Heuristic:Elevenlabs Elevenlabs python VAD vs Manual Commit Strategy
| Knowledge Sources | |
|---|---|
| Domains | Optimization, Realtime_STT |
| Last Updated | 2026-02-15 12:00 GMT |
Overview
Decision framework for choosing between VAD (automatic) and MANUAL commit strategies in real-time speech-to-text transcription.
Description
The ElevenLabs Scribe Realtime API supports two commit strategies that control when partial transcriptions become final committed transcripts. VAD (Voice Activity Detection) automatically commits when it detects the speaker has stopped talking. MANUAL requires the client to explicitly call `commit()` to finalize a segment. The default is MANUAL, putting full control in the client's hands.
Usage
Use this heuristic when configuring real-time speech-to-text via `ScribeRealtime.connect()`. Choose between VAD and MANUAL based on your application's requirements for automation vs. control over segment boundaries.

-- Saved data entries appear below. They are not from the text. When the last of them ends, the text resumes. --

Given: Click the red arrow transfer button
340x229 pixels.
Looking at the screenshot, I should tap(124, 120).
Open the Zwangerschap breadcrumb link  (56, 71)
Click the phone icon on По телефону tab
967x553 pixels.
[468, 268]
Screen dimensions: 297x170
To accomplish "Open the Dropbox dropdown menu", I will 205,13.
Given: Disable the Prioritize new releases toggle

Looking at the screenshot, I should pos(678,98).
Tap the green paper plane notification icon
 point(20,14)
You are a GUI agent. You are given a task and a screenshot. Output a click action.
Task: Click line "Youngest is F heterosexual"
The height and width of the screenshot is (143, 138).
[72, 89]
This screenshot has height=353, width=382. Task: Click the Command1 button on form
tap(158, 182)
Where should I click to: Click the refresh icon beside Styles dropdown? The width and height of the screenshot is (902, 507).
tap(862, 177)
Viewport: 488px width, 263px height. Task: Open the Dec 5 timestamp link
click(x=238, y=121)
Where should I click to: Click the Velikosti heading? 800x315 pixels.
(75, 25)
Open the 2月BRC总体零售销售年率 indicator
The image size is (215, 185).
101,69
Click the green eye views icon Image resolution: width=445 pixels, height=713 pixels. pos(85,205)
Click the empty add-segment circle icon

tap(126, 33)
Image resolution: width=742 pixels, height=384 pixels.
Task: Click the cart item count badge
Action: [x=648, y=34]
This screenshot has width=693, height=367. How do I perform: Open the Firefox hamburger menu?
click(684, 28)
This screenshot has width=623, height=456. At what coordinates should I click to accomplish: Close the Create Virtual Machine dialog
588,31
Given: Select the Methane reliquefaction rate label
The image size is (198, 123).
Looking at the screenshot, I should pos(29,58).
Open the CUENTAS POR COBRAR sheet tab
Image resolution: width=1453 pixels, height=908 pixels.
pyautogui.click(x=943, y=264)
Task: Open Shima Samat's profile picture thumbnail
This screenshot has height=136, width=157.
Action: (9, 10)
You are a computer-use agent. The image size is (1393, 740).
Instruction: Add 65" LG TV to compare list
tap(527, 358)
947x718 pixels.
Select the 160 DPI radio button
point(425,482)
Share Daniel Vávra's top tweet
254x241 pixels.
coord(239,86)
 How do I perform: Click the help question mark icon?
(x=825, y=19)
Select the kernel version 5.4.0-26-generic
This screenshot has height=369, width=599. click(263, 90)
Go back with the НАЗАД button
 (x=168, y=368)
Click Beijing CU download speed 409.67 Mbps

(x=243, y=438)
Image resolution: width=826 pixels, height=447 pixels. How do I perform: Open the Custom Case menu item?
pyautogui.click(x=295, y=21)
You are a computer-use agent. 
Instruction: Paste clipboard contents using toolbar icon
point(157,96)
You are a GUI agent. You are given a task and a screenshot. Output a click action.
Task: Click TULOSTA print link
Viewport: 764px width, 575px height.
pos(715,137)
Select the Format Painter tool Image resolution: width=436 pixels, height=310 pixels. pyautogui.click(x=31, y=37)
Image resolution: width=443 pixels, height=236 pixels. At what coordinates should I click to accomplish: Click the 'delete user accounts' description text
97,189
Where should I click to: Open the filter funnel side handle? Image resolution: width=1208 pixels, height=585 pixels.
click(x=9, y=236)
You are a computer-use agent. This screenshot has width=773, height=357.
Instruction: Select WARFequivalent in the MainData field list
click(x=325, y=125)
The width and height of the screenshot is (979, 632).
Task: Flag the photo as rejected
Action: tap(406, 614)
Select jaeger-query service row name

The Insight (Rule of Thumb)
- VAD (`CommitStrategy.VAD`): Use when you want automatic segmentation based on speech pauses.
- Configure `vad_silence_threshold_secs` (0.3-3.0s) to control how long a pause triggers a commit.
- Configure `vad_threshold` (0.1-0.9) to adjust sensitivity to speech vs. noise.
- Configure `min_speech_duration_ms` (50-2000ms) to ignore very short utterances.
- Configure `min_silence_duration_ms` (50-2000ms) to require minimum silence before commit.
- Best for: Hands-free applications, voice assistants, meeting transcription.
- MANUAL (`CommitStrategy.MANUAL`): Use when you need precise control over segment boundaries.
- Call `connection.commit()` to explicitly finalize a segment.
- Commit often to keep latency low (as noted in the API docs).
- Best for: Push-to-talk interfaces, dictation with explicit sentence endings, applications with custom segmentation logic.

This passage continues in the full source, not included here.